Excerpt to read ::
▬▬▬
10 Steps to a Revolution
August 6, 2016 § 40 Comments
None of this happened overnight. John Forester got it all started in the 1970s when he laid out the theory behind riding a bike utilizing traffic laws applicable to other vehicles. Communities from Long Beach to Kalamazoo have shared their plans and their experiences with what it takes to change community attitudes towards bikes.
Advocates in LA like Don Ward, Dan Gutierrez, Eric Bruins, and Jim Hannon, and advocates in Michigan like Paul Selden are just a few of the people who have shown the way to cooperating with local government to make roads safer for bikes. The daily drumbeat of advocacy and activism in our local CABO forum relentlessly highlights the solutions to the problems we face.
Most importantly, the people who think the wages of cycling should be death, as enunciated by a local PV realtor recently, and the people who believe that cyclists should be banned and public roads should be privatized, are on the defensive. More to the point, they’re being routed as they stand on an isolated little spit of meanness and greed, heaping hatred on people for pedaling bicycles even as the waves of change gradually eat away at their last sandy redoubt.
▬▬▬
Records shown ::
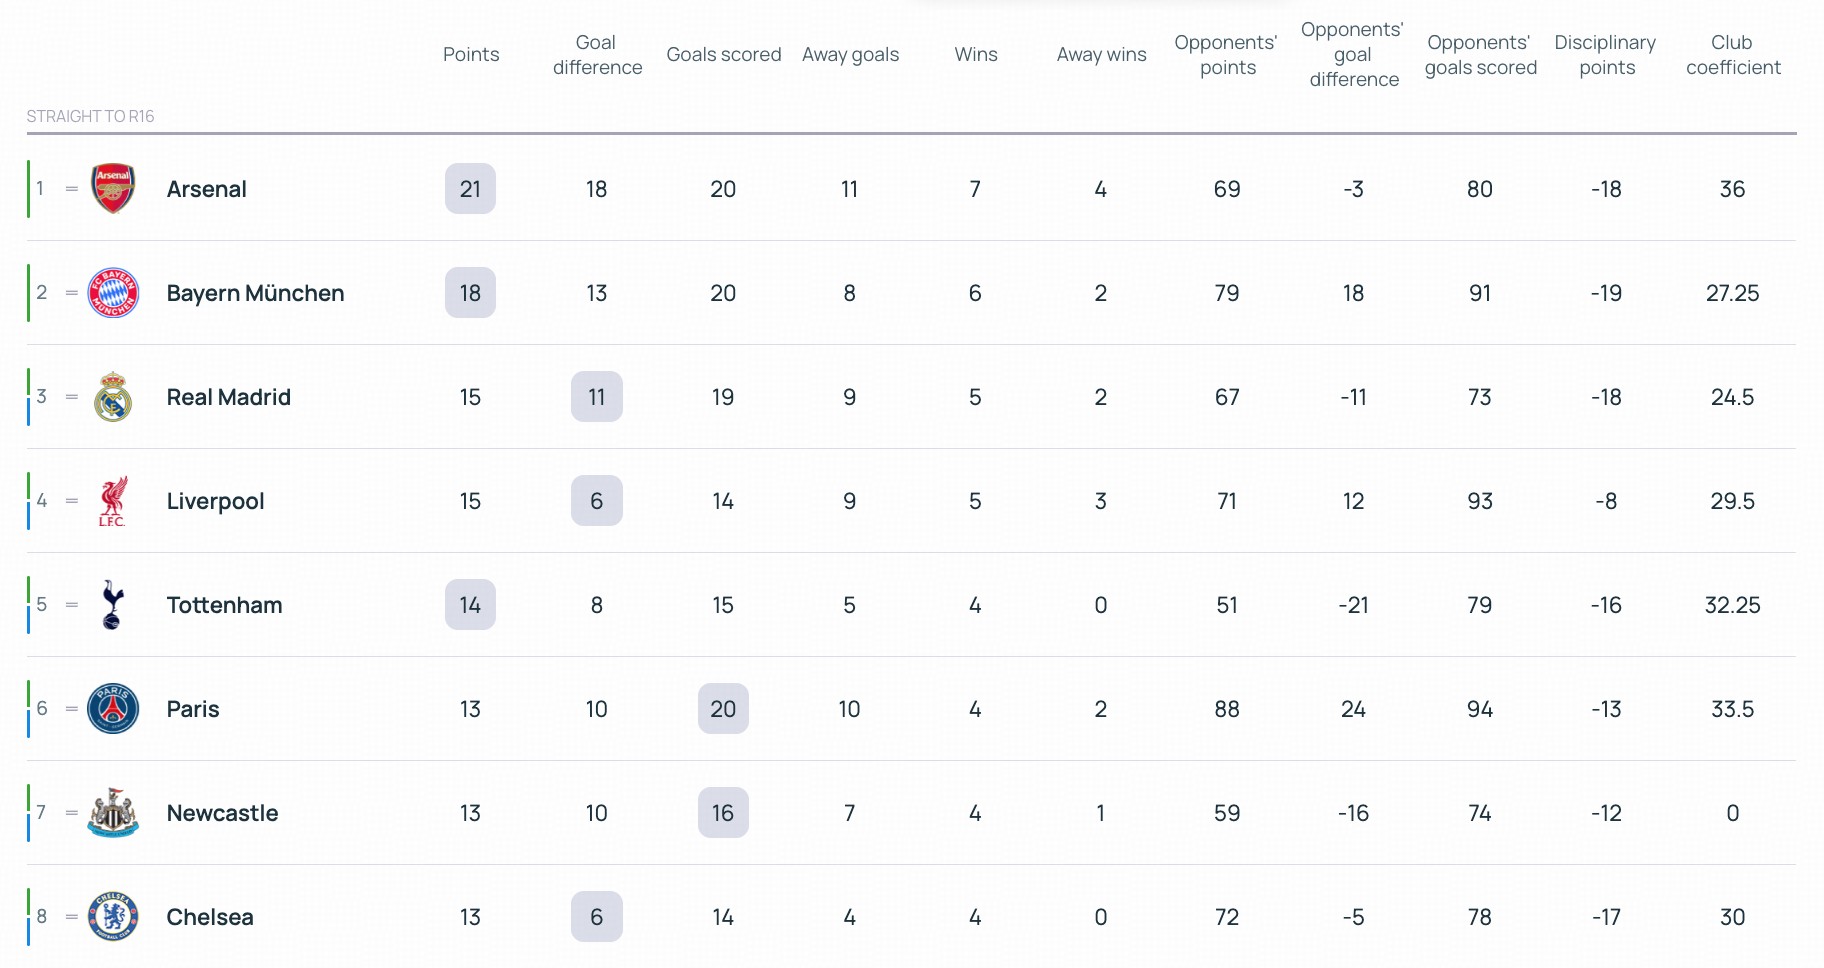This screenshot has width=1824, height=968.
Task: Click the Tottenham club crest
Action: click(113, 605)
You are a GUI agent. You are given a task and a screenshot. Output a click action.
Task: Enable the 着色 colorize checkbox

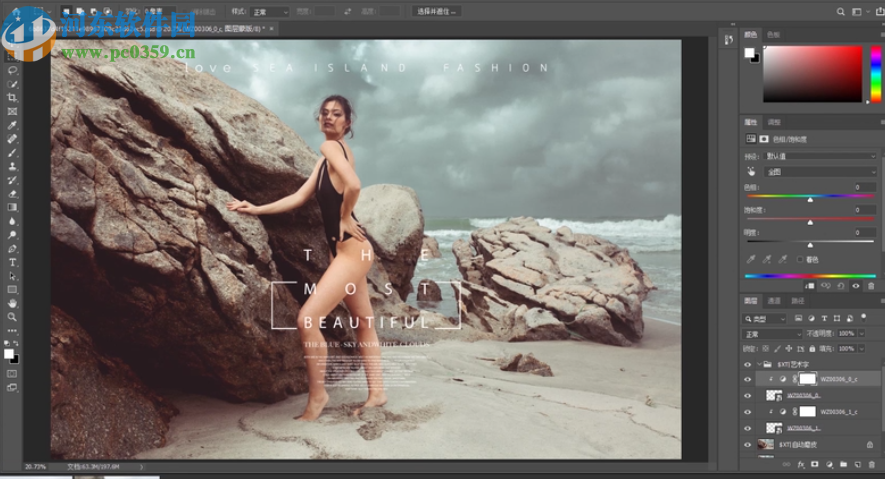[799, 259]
▬▬▬
Exercises to complete ::
1 – Quote the stretch of the cycling post that opens with the words containing "10 Steps to" and closes with "attitudes towards bikes.".
2 – In the cycling post, in what decade did John Forester get it all started?
Work only from the cycling post, not the records.

Answers by task ::
1 –
10 Steps to a Revolution
August 6, 2016 § 40 Comments
None of this happened overnight. John Forester got it all started in the 1970s when he laid out the theory behind riding a bike utilizing traffic laws applicable to other vehicles. Communities from Long Beach to Kalamazoo have shared their plans and their experiences with what it takes to change community attitudes towards bikes.

2 – The 1970s.